Material shown: Begin

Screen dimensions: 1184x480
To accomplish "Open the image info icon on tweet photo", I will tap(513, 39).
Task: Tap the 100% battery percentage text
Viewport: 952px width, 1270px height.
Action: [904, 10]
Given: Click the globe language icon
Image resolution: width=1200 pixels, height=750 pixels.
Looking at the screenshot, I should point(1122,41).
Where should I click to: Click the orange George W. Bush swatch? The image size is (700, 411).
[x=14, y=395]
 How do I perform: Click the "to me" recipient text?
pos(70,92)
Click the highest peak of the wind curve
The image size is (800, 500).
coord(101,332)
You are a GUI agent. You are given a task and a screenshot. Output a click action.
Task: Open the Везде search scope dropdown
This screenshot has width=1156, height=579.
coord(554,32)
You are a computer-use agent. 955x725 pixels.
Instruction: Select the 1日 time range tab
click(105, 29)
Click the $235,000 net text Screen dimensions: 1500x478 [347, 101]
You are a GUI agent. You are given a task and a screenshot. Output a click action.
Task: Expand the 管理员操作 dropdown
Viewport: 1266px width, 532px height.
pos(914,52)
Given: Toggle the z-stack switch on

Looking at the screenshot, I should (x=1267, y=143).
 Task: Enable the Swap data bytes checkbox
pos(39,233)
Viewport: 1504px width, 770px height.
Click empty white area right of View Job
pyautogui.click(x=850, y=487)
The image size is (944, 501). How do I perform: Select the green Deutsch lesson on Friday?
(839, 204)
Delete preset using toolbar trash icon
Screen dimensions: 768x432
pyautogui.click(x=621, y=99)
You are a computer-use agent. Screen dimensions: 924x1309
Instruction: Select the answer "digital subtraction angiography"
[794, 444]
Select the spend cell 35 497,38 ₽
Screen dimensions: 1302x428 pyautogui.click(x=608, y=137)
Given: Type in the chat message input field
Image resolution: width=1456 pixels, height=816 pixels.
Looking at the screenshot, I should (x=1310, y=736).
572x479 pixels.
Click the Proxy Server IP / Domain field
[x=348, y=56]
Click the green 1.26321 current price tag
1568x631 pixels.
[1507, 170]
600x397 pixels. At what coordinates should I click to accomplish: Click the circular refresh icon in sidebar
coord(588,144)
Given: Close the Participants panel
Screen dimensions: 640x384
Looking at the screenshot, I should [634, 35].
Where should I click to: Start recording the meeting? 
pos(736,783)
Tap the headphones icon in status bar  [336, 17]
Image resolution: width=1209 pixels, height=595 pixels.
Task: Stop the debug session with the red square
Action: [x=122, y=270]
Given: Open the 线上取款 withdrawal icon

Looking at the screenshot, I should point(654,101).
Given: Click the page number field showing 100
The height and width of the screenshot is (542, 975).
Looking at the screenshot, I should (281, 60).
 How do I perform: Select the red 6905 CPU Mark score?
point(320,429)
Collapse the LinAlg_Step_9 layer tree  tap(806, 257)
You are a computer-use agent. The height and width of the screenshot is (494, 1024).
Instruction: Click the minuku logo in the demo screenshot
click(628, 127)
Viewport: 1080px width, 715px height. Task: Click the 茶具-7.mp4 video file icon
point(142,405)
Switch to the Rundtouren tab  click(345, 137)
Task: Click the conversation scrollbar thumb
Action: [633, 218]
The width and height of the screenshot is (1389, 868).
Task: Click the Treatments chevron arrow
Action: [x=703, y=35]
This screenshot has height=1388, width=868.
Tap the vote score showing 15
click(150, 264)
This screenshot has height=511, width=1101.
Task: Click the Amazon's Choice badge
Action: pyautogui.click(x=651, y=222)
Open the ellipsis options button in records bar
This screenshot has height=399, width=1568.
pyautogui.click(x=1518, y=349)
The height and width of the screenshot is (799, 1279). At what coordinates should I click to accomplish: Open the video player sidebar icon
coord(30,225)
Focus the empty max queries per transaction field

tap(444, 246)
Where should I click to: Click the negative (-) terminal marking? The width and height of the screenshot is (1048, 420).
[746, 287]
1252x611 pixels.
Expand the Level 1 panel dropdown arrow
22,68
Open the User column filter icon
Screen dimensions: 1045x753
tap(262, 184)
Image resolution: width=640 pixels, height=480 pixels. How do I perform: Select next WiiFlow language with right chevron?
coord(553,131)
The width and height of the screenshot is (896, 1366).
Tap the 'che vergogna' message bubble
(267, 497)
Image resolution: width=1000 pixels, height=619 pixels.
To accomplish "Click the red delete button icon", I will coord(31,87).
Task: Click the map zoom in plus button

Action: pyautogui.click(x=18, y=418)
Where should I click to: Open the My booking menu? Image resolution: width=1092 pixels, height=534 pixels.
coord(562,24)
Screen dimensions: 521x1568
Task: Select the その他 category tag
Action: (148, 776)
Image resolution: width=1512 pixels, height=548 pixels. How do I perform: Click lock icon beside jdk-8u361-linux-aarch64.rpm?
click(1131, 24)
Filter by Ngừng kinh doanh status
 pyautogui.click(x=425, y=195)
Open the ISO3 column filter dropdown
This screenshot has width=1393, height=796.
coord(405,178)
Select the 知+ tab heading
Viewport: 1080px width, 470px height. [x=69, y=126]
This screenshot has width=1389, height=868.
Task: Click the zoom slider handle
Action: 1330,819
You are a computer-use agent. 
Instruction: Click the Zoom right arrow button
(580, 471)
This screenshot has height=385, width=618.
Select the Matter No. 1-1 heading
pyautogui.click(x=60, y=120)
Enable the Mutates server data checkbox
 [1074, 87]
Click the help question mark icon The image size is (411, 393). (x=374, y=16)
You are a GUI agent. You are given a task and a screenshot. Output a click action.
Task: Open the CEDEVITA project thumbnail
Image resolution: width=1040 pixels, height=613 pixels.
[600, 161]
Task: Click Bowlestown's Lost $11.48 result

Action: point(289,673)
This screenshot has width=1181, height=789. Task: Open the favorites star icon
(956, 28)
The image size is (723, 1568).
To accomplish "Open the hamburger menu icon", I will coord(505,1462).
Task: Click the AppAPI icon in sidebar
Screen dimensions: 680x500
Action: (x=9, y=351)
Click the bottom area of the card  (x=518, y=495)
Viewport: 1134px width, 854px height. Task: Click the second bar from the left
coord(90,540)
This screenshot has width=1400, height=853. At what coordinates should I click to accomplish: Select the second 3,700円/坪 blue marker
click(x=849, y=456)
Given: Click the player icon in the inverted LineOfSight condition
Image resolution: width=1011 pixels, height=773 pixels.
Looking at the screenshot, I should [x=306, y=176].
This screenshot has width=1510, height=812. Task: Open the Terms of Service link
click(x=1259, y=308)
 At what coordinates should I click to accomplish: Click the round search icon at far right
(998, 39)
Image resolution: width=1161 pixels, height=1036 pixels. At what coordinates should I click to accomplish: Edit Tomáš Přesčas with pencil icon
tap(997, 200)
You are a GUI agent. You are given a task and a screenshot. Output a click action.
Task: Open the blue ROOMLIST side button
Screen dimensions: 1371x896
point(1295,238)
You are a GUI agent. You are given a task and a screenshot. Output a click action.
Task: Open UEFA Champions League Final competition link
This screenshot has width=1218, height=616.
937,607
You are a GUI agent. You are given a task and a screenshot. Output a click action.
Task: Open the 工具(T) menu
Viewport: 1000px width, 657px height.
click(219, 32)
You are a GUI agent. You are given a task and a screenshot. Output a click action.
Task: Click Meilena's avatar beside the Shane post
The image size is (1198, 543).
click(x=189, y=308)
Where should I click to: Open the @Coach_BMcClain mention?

Material shown: End

Work order = All of the records above should be transcribed exactly.

Answer box =
Screen dimensions: 1184x480
To accomplish "Open the image info icon on tweet photo", I will tap(513, 39).
Task: Tap the 100% battery percentage text
Viewport: 952px width, 1270px height.
Action: [904, 10]
Given: Click the globe language icon
Image resolution: width=1200 pixels, height=750 pixels.
Looking at the screenshot, I should point(1122,41).
Where should I click to: Click the orange George W. Bush swatch? The image size is (700, 411).
[x=14, y=395]
 How do I perform: Click the "to me" recipient text?
pos(70,92)
Click the highest peak of the wind curve
The image size is (800, 500).
coord(101,332)
You are a GUI agent. You are given a task and a screenshot. Output a click action.
Task: Open the Везде search scope dropdown
This screenshot has width=1156, height=579.
coord(554,32)
You are a computer-use agent. 955x725 pixels.
Instruction: Select the 1日 time range tab
click(105, 29)
Click the $235,000 net text Screen dimensions: 1500x478 [347, 101]
You are a GUI agent. You are given a task and a screenshot. Output a click action.
Task: Expand the 管理员操作 dropdown
Viewport: 1266px width, 532px height.
pos(914,52)
Given: Toggle the z-stack switch on

Looking at the screenshot, I should (x=1267, y=143).
 Task: Enable the Swap data bytes checkbox
pos(39,233)
Viewport: 1504px width, 770px height.
Click empty white area right of View Job
pyautogui.click(x=850, y=487)
The image size is (944, 501). How do I perform: Select the green Deutsch lesson on Friday?
(839, 204)
Delete preset using toolbar trash icon
Screen dimensions: 768x432
pyautogui.click(x=621, y=99)
You are a computer-use agent. Screen dimensions: 924x1309
Instruction: Select the answer "digital subtraction angiography"
[794, 444]
Select the spend cell 35 497,38 ₽
Screen dimensions: 1302x428 pyautogui.click(x=608, y=137)
Given: Type in the chat message input field
Image resolution: width=1456 pixels, height=816 pixels.
Looking at the screenshot, I should (x=1310, y=736).
572x479 pixels.
Click the Proxy Server IP / Domain field
[x=348, y=56]
Click the green 1.26321 current price tag
1568x631 pixels.
[1507, 170]
600x397 pixels. At what coordinates should I click to accomplish: Click the circular refresh icon in sidebar
coord(588,144)
Given: Close the Participants panel
Screen dimensions: 640x384
Looking at the screenshot, I should [634, 35].
Where should I click to: Start recording the meeting? 
pos(736,783)
Tap the headphones icon in status bar  [336, 17]
Image resolution: width=1209 pixels, height=595 pixels.
Task: Stop the debug session with the red square
Action: [x=122, y=270]
Given: Open the 线上取款 withdrawal icon

Looking at the screenshot, I should point(654,101).
Given: Click the page number field showing 100
The height and width of the screenshot is (542, 975).
Looking at the screenshot, I should (281, 60).
 How do I perform: Select the red 6905 CPU Mark score?
point(320,429)
Collapse the LinAlg_Step_9 layer tree  tap(806, 257)
You are a computer-use agent. The height and width of the screenshot is (494, 1024).
Instruction: Click the minuku logo in the demo screenshot
click(628, 127)
Viewport: 1080px width, 715px height. Task: Click the 茶具-7.mp4 video file icon
point(142,405)
Switch to the Rundtouren tab  click(345, 137)
Task: Click the conversation scrollbar thumb
Action: [633, 218]
The width and height of the screenshot is (1389, 868).
Task: Click the Treatments chevron arrow
Action: [x=703, y=35]
This screenshot has height=1388, width=868.
Tap the vote score showing 15
click(150, 264)
This screenshot has height=511, width=1101.
Task: Click the Amazon's Choice badge
Action: pyautogui.click(x=651, y=222)
Open the ellipsis options button in records bar
This screenshot has height=399, width=1568.
pyautogui.click(x=1518, y=349)
The height and width of the screenshot is (799, 1279). At what coordinates should I click to accomplish: Open the video player sidebar icon
coord(30,225)
Focus the empty max queries per transaction field

tap(444, 246)
Where should I click to: Click the negative (-) terminal marking? The width and height of the screenshot is (1048, 420).
[746, 287]
1252x611 pixels.
Expand the Level 1 panel dropdown arrow
22,68
Open the User column filter icon
Screen dimensions: 1045x753
tap(262, 184)
Image resolution: width=640 pixels, height=480 pixels. How do I perform: Select next WiiFlow language with right chevron?
coord(553,131)
The width and height of the screenshot is (896, 1366).
Tap the 'che vergogna' message bubble
(267, 497)
Image resolution: width=1000 pixels, height=619 pixels.
To accomplish "Click the red delete button icon", I will coord(31,87).
Task: Click the map zoom in plus button

Action: pyautogui.click(x=18, y=418)
Where should I click to: Open the My booking menu? Image resolution: width=1092 pixels, height=534 pixels.
coord(562,24)
Screen dimensions: 521x1568
Task: Select the その他 category tag
Action: (148, 776)
Image resolution: width=1512 pixels, height=548 pixels. How do I perform: Click lock icon beside jdk-8u361-linux-aarch64.rpm?
click(1131, 24)
Filter by Ngừng kinh doanh status
 pyautogui.click(x=425, y=195)
Open the ISO3 column filter dropdown
This screenshot has width=1393, height=796.
coord(405,178)
Select the 知+ tab heading
Viewport: 1080px width, 470px height. [x=69, y=126]
This screenshot has width=1389, height=868.
Task: Click the zoom slider handle
Action: 1330,819
You are a computer-use agent. 
Instruction: Click the Zoom right arrow button
(580, 471)
This screenshot has height=385, width=618.
Select the Matter No. 1-1 heading
pyautogui.click(x=60, y=120)
Enable the Mutates server data checkbox
 [1074, 87]
Click the help question mark icon The image size is (411, 393). (x=374, y=16)
You are a GUI agent. You are given a task and a screenshot. Output a click action.
Task: Open the CEDEVITA project thumbnail
Image resolution: width=1040 pixels, height=613 pixels.
[600, 161]
Task: Click Bowlestown's Lost $11.48 result

Action: point(289,673)
This screenshot has width=1181, height=789. Task: Open the favorites star icon
(956, 28)
The image size is (723, 1568).
To accomplish "Open the hamburger menu icon", I will coord(505,1462).
Task: Click the AppAPI icon in sidebar
Screen dimensions: 680x500
Action: (x=9, y=351)
Click the bottom area of the card  (x=518, y=495)
Viewport: 1134px width, 854px height. Task: Click the second bar from the left
coord(90,540)
This screenshot has width=1400, height=853. At what coordinates should I click to accomplish: Select the second 3,700円/坪 blue marker
click(x=849, y=456)
Given: Click the player icon in the inverted LineOfSight condition
Image resolution: width=1011 pixels, height=773 pixels.
Looking at the screenshot, I should [x=306, y=176].
This screenshot has width=1510, height=812. Task: Open the Terms of Service link
click(x=1259, y=308)
 At what coordinates should I click to accomplish: Click the round search icon at far right
(998, 39)
Image resolution: width=1161 pixels, height=1036 pixels. At what coordinates should I click to accomplish: Edit Tomáš Přesčas with pencil icon
tap(997, 200)
You are a GUI agent. You are given a task and a screenshot. Output a click action.
Task: Open the blue ROOMLIST side button
Screen dimensions: 1371x896
point(1295,238)
You are a GUI agent. You are given a task and a screenshot. Output a click action.
Task: Open UEFA Champions League Final competition link
This screenshot has width=1218, height=616.
937,607
You are a GUI agent. You are given a task and a screenshot. Output a click action.
Task: Open the 工具(T) menu
Viewport: 1000px width, 657px height.
click(219, 32)
You are a GUI agent. You are given a task and a screenshot. Output a click action.
Task: Click Meilena's avatar beside the Shane post
The image size is (1198, 543).
click(x=189, y=308)
Where should I click to: Open the @Coach_BMcClain mention?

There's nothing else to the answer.